O turismo brasileiro vive um de seus melhores momentos em termos de fluxo de visitantes, mas enfrenta um desafio crítico: a urgente necessidade de qualificação e profissionalização. Somente nos quatro primeiros meses de 2025, o Brasil recebeu mais de 4,2 milhões de turistas internacionais, um recorde para o período, segundo dados do governo federal. Além disso, os parques nacionais somaram 12,5 milhões de visitas, consolidando a força do turismo de natureza.
Embora o setor comemore os números, especialistas alertam que o crescimento, se não for acompanhado por investimentos robustos em capacitação técnica e formalização, pode se tornar insustentável. Casos recentes, como os acidentes com balões em Capela do Alto (SP) e em Praia Grande (SC), que resultaram em vítimas fatais, evidenciam o risco gerado pela falta de regulamentação e qualificação no setor.
Três gargalos que travam o setor
Para Luiz Del Vigna, diretor-executivo da Associação Brasileira de Empresas de Ecoturismo e Turismo de Aventura (Abeta), três fatores comprometem a evolução do turismo brasileiro: a informalidade, a ilegalidade e a baixa qualificação técnica. “De maneira geral, a prestação de serviços no turismo brasileiro é muito mal feita”, alerta. Isso impacta diretamente a segurança dos turistas, a qualidade da experiência e até a credibilidade internacional do Brasil no segmento.
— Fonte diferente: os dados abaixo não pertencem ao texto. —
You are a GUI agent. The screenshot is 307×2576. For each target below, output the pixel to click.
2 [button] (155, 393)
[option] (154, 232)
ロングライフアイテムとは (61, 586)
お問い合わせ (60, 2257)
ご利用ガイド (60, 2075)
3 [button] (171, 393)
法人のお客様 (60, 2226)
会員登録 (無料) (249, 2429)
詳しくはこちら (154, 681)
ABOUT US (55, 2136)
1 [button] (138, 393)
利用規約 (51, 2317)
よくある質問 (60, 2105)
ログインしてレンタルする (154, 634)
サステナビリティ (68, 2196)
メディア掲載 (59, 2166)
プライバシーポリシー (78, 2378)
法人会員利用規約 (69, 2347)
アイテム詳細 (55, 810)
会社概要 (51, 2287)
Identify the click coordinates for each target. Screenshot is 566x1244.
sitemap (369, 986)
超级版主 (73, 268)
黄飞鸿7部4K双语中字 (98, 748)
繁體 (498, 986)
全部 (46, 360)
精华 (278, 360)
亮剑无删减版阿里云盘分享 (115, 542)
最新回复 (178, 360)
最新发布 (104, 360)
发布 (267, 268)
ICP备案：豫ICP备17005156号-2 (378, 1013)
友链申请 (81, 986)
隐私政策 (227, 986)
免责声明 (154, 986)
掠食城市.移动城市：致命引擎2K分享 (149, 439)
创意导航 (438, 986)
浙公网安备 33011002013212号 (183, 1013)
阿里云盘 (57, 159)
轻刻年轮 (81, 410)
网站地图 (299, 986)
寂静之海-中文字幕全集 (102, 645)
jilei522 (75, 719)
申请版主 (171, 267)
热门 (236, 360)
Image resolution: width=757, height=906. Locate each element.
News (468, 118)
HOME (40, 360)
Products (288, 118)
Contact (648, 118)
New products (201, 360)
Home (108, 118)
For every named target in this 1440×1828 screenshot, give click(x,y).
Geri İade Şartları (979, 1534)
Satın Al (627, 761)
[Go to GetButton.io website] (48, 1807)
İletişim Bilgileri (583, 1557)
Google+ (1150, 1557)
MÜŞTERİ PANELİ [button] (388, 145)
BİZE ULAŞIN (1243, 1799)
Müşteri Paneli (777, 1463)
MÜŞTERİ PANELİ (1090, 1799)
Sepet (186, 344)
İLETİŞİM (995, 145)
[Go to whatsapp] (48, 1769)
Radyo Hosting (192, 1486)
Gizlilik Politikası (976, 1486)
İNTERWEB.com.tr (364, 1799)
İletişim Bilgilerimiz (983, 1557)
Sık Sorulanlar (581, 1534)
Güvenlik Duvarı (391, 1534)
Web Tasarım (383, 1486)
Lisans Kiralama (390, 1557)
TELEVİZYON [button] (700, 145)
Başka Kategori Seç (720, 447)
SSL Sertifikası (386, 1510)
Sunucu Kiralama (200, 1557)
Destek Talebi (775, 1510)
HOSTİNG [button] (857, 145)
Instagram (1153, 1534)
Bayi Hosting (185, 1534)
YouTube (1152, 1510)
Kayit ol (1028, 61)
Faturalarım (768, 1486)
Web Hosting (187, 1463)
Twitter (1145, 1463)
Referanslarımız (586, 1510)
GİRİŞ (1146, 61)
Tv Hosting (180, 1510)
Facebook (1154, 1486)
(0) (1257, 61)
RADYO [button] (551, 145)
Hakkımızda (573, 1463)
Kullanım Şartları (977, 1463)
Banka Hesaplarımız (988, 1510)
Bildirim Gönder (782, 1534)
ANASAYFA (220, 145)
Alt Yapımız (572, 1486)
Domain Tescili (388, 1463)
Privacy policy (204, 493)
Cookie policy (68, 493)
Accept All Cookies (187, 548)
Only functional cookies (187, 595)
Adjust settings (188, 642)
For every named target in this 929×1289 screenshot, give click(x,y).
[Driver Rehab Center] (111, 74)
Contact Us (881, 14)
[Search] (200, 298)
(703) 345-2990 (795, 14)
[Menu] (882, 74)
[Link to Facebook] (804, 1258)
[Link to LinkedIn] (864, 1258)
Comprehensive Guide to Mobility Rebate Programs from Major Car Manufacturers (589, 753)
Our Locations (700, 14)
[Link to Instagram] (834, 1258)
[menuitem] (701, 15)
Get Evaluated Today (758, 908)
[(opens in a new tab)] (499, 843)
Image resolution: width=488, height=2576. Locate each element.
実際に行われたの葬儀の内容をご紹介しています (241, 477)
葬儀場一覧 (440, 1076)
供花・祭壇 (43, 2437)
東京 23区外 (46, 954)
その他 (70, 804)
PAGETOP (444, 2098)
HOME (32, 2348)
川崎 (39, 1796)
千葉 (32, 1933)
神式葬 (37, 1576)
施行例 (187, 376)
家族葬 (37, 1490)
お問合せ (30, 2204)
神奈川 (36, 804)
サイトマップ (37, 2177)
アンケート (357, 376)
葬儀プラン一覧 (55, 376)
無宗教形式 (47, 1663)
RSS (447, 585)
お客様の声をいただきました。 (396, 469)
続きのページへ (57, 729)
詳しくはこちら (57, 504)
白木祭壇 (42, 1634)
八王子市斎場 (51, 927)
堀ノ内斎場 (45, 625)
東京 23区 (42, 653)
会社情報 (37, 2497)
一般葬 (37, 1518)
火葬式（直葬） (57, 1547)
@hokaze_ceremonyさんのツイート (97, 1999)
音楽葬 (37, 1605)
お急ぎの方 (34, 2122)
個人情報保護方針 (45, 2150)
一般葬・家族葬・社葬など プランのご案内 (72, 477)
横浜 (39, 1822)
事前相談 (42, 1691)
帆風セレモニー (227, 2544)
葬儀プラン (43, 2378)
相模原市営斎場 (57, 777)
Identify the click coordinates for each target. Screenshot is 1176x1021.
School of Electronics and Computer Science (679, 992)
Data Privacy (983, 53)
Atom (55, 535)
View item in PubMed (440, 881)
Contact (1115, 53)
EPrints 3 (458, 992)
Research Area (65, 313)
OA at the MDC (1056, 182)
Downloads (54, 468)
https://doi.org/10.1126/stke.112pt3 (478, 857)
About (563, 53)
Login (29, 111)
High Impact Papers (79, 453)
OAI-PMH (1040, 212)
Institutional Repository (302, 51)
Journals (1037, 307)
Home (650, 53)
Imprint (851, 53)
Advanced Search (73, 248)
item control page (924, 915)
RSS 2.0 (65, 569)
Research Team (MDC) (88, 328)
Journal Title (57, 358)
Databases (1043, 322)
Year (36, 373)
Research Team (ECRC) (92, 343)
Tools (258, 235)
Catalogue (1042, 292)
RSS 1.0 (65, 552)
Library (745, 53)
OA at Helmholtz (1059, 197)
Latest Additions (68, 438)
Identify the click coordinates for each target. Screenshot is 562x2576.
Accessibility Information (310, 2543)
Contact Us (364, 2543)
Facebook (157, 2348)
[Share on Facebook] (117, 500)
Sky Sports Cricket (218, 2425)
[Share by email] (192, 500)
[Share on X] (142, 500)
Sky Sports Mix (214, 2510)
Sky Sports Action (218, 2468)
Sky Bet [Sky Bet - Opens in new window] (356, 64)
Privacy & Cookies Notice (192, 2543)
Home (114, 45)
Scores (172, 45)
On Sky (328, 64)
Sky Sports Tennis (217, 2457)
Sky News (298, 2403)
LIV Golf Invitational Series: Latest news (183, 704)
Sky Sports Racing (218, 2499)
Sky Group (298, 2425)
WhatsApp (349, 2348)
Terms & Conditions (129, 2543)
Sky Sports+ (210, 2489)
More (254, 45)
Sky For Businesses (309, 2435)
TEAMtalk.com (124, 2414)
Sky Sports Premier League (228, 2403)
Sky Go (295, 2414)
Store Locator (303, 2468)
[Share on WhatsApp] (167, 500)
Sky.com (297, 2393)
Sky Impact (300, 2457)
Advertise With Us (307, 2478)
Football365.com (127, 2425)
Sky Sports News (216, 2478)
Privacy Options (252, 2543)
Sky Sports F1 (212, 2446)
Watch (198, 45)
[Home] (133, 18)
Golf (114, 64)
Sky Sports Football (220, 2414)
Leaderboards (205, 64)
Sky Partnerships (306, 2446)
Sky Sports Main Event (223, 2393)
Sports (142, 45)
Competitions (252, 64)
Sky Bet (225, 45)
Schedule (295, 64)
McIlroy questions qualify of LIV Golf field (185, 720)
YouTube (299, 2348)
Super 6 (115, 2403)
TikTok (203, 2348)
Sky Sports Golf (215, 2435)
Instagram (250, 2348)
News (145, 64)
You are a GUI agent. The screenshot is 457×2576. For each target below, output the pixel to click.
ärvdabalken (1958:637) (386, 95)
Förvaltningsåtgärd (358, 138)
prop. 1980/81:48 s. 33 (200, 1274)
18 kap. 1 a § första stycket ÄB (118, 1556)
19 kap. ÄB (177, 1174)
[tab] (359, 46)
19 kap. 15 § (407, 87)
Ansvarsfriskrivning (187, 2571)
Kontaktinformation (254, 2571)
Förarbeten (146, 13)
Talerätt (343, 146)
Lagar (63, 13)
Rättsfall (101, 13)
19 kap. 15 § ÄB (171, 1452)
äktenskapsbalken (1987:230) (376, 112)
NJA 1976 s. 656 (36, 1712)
Dados do Dieese revelam que a informalidade na economia criativa — que inclui o turismo — chegou a 42,2% em 2024, acima da média nacional. “A informalidade pode ser uma solução de curto prazo para geração de renda, mas não cria uma base sólida de desenvolvimento para o setor”, reforça Del Vigna.
Segurança não é opcional
Desde 2006, a Abeta mantém o programa Aventura Segura, desenvolvido em parceria com o Ministério do Turismo e o Sebrae. O programa conta com 44 Normas Técnicas, cinco delas transformadas em normas internacionais pela ISO. A base é o Sistema de Gestão de Segurança, que estabelece protocolos rigorosos para prevenir acidentes.
Evandro Schütz, da empresa Atitude Ecologia & Turismo, em Canela (RS), relata como a adoção do sistema salvou vidas. “Identificamos 932 possibilidades de danos e estruturamos nossa operação para mitigar esses riscos”, afirma. Mesmo após um incidente envolvendo um cliente, a empresa conseguiu provar que seguiu todos os protocolos e agiu corretamente, minimizando as consequências.
Exceção, não regra
No entanto, casos como o da Atitude são exceções. De acordo com levantamento da Associação Férias Vivas, entre 2002 e 2020, ocorreram 3.960 acidentes relacionados ao turismo no Brasil. As causas são preocupantes: 70% dos acidentes ocorreram por negligência dos prestadores de serviços, 77% por ausência de equipamentos de proteção e 49% por imperícia dos profissionais.
Daniela Meres, da agência Gondwana Brasil, de Curitiba, explica que boa parte da sua rotina envolve não só contratar prestadores de serviço, mas também educá-los. “Falta uma pressão mais forte do mercado nacional para que a gestão de segurança e as boas práticas sejam exigências, não diferenciais”, diz.
Enquanto operadoras estrangeiras já exigem seguros, contratos claros e certificações como pré-requisitos, o mercado brasileiro ainda trata essas práticas como opcionais. Isso distancia o Brasil dos padrões internacionais de turismo responsável e seguro.
Caminho é capacitar e regulamentar
Com o mercado projetando faturamento de R$ 211 bilhões para 2025, segundo a FecomercioSP, a oportunidade de crescimento é enorme. Mas a Abeta alerta que, sem profissionalização, o setor corre o risco de crescer de forma desordenada e insustentável.
“O Brasil tem potencial para ser referência mundial no turismo de natureza e aventura, mas só se transformar essa energia criativa e essa riqueza natural em uma indústria profissional, segura e sustentável”, conclui Del Vigna.
O desafio, portanto, vai além de atrair turistas. É garantir que eles voltem para casa com segurança, satisfação e vontade de retornar — e que suas experiências sejam um motor de desenvolvimento econômico e social para o país.